Stored data entries:
______________________________

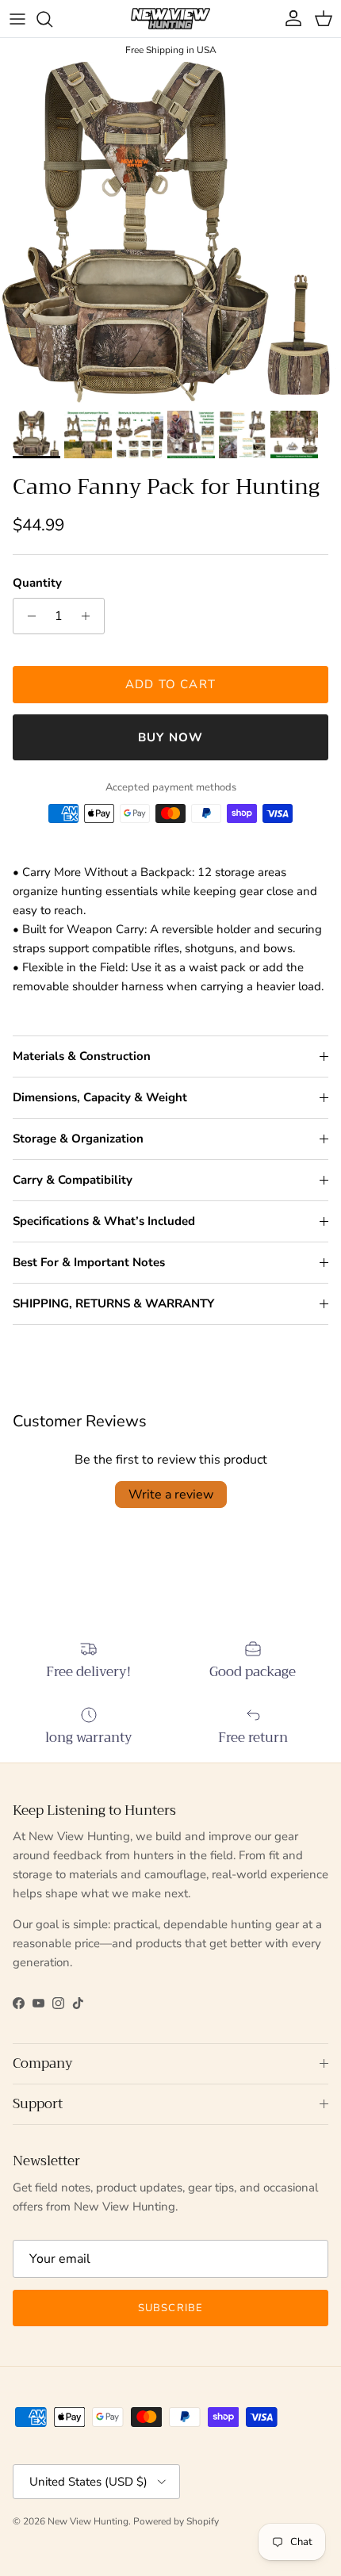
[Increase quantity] (90, 616)
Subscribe (170, 2308)
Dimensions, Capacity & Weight (100, 1097)
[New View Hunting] (170, 18)
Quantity (37, 583)
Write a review (170, 1494)
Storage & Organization (78, 1138)
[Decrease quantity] (27, 616)
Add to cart (170, 684)
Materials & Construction (82, 1056)
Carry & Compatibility (72, 1180)
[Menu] (17, 19)
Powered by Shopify (176, 2521)
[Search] (52, 19)
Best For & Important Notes (89, 1262)
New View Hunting (88, 2521)
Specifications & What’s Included (104, 1221)
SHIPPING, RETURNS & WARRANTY (113, 1303)
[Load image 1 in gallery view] (170, 232)
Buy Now (170, 737)
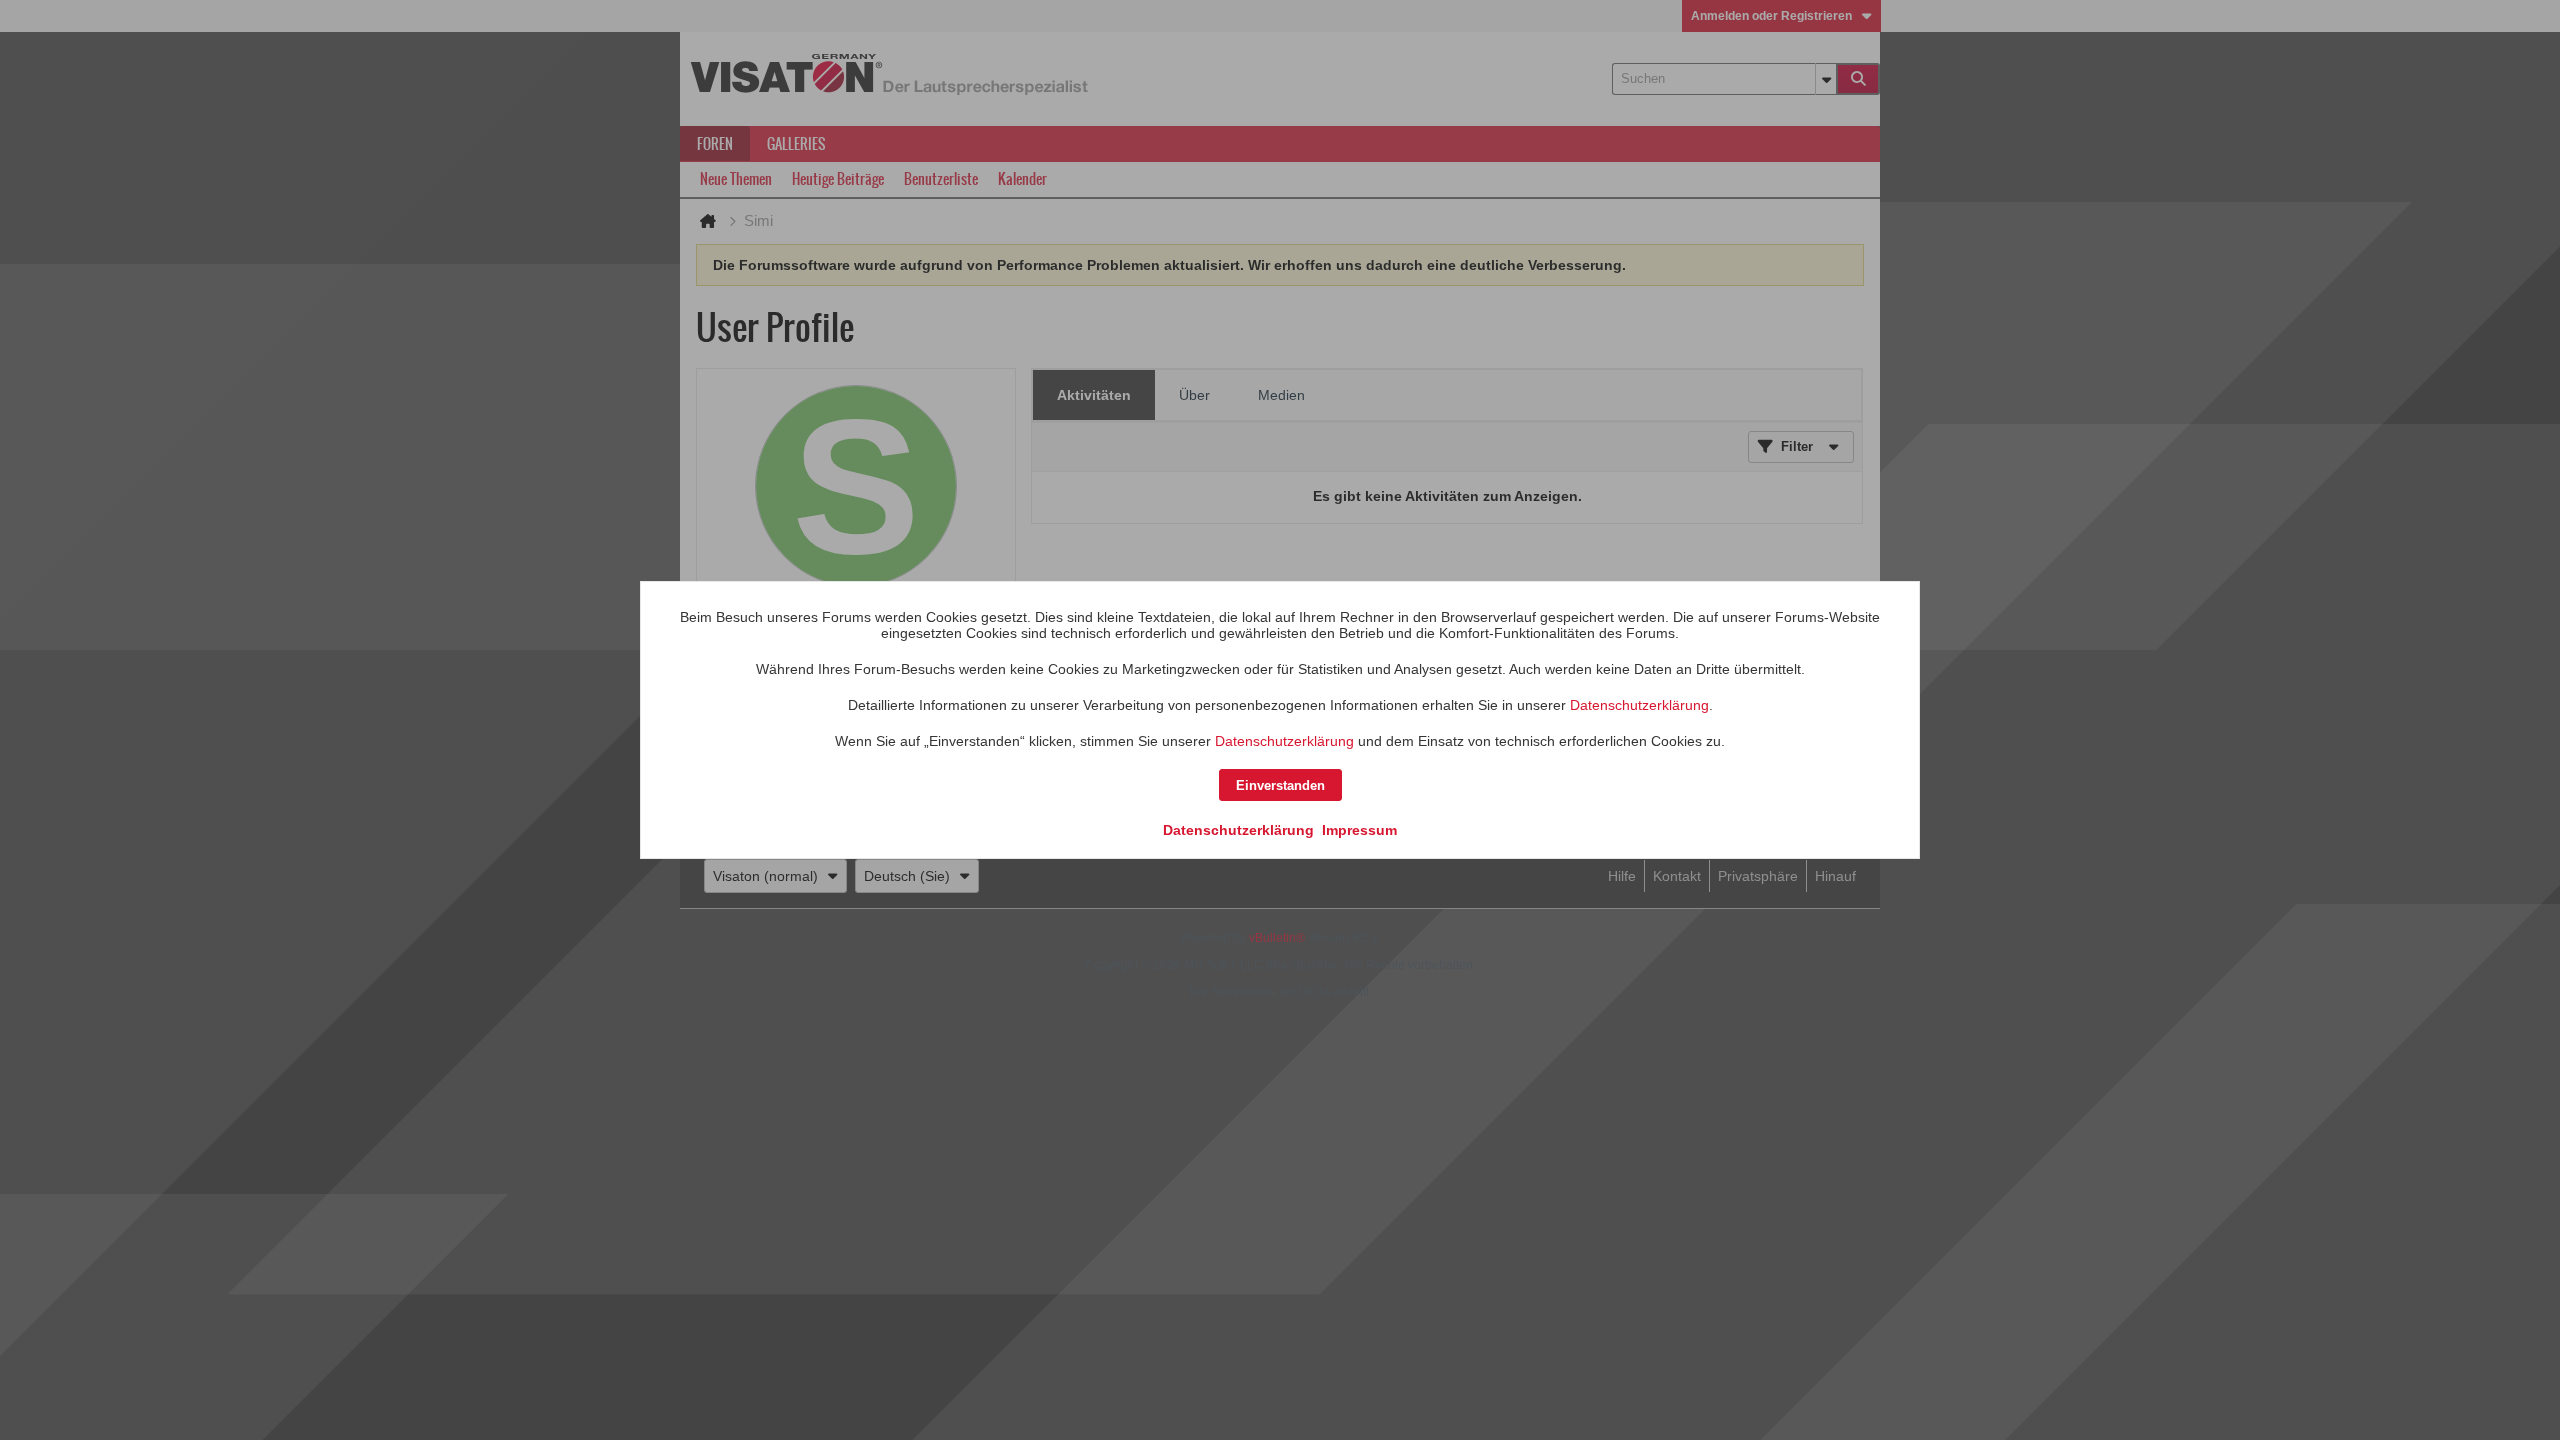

______________________________

TRY IT:
Please transcribe the entries exactly, omitting the images.

ANSWER TO THE EXERCISE:
[Increase quantity] (90, 616)
Subscribe (170, 2308)
Dimensions, Capacity & Weight (100, 1097)
[New View Hunting] (170, 18)
Quantity (37, 583)
Write a review (170, 1494)
Storage & Organization (78, 1138)
[Decrease quantity] (27, 616)
Add to cart (170, 684)
Materials & Construction (82, 1056)
Carry & Compatibility (72, 1180)
[Menu] (17, 19)
Powered by Shopify (176, 2521)
[Search] (52, 19)
Best For & Important Notes (89, 1262)
New View Hunting (88, 2521)
Specifications & What’s Included (104, 1221)
SHIPPING, RETURNS & WARRANTY (113, 1303)
[Load image 1 in gallery view] (170, 232)
Buy Now (170, 737)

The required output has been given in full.